A request for input from Pakistan’s constitutional auditors was made on Monday by the International Monetary Fund (IMF) on the use of $1.4 billion in emergency financial assistance provided for the Covid-19 disaster response as part of a validation process of the country’s economic and financial data, as the IMF discussed the possibility of reviving its $6 billion programs.
The Auditor General of Pakistan (AGP) presented with an IMF team the principal findings and recommendations of his audit of the Covid-19 expenses. The audit was conducted by the Auditor General of Pakistan. This occurred on the same day that the government announced Shaukat Tarin’s re-designation as Adviser to the Prime Minister on Finance and Revenue, after his six-month term as finance minister came to an end due to the government’s failure to get him elected as a senator, despite previous announcements to the contrary.
The International Monetary Fund (IMF) paid $1.4 billion in response to the Covid-19 pandemic that struck Pakistan in February-March 2020, enabling the government to introduce the Rs1.24 trillion support-cumulation-stimulus package, of which a portion is still unutilized.
According to a statement issued by the AGP office, the meeting was convened at the request of the IMF resident representative in the country. While Ms. Sanchez was joined by an economist, the AGP was accompanied by Deputy Auditor General Maqbool Ahmed Gondal and Director General Policy Tafakhar Ali Asadi, who both worked for the AGP.
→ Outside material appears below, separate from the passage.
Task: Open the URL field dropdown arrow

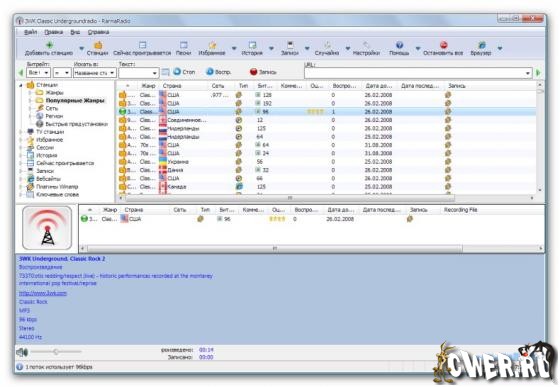Action: pyautogui.click(x=528, y=73)
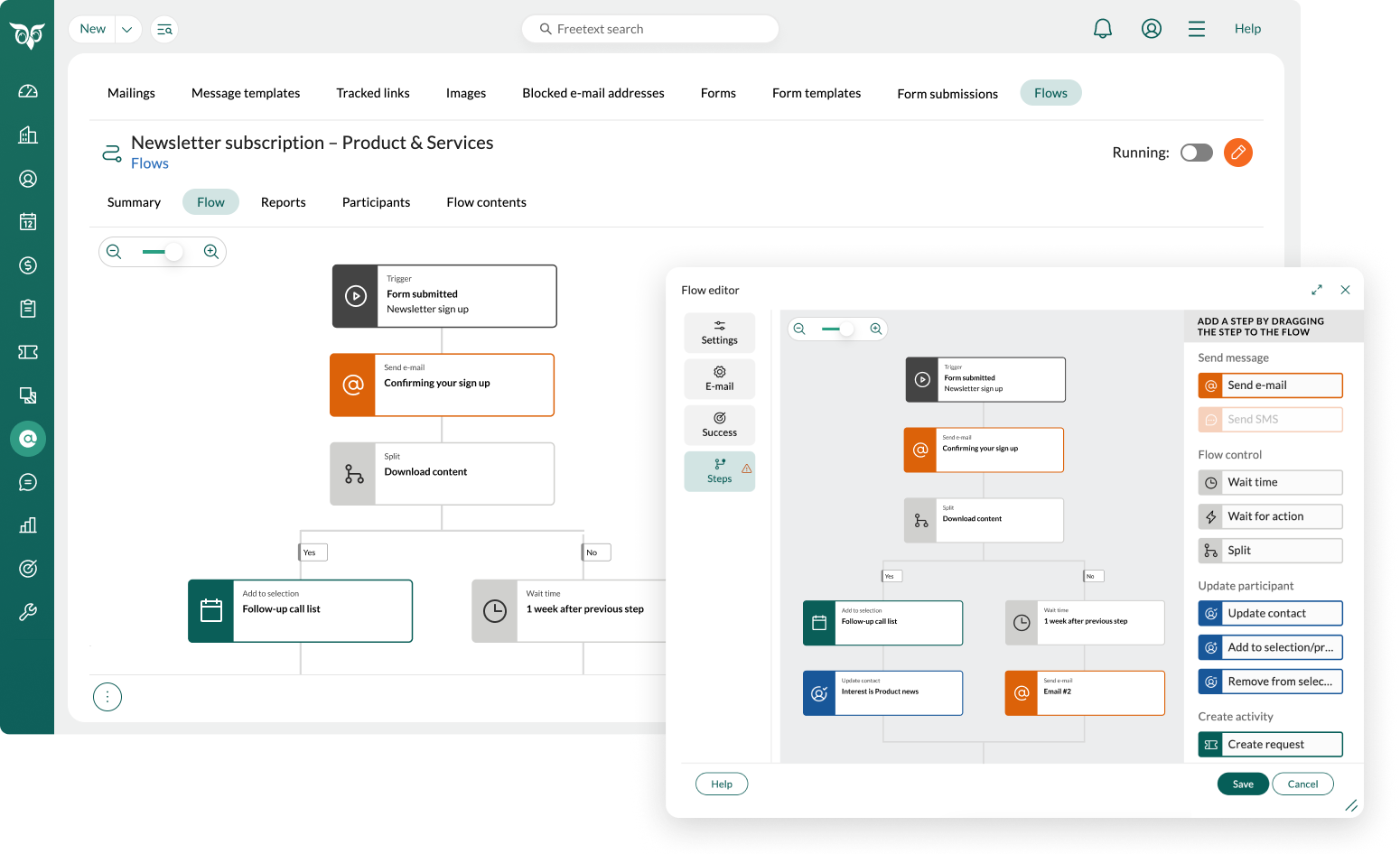Click the notification bell icon

(1102, 29)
The meeting came as a result of policy-level discussions held last week between the International Monetary Fund and a Pakistani economic team led by then-finance minister Shaukat Tarin.
Mr. Tarin had stated on Friday that Pakistan had given some statistics with the International Monetary Fund (IMF), which they wished to verify and report back to the government team, which would remain in place until October 19. According to Mr. Tarin, “They indicated they were checking the statistics we shared with them and that they would get back to us.” He said, “We told them that we welcomed the assessment.”
The AGP’s director-general policy informed the IMF team of the inclusion of Covid-related expenditure in the report as well as the audit of the expenditure of Utility Stores Corporation (USC) subsidies on food products during the epidemic, according to the AGP. “The suggestions section of the study was well received by the IMF representatives,” according to the statement.
The audit report on Covid-related expenditures was shown to the IMF team, according to informed sources, and covered the entire spectrum of expenditures, including those relating to the National Disaster Management Authority (NDMA), the federal government, the Ministry of Finance, Benazir Income Support Program, USC, and all other departments and organizations involved in the spending process.
The IMF team was informed that the report contained serious shortcomings relating to preparedness, systematic issues, warehousing of various goods and supplies, and their proper accounting procedures and that it had made recommendations for improving and addressing those shortcomings. The IMF team agreed with the recommendations.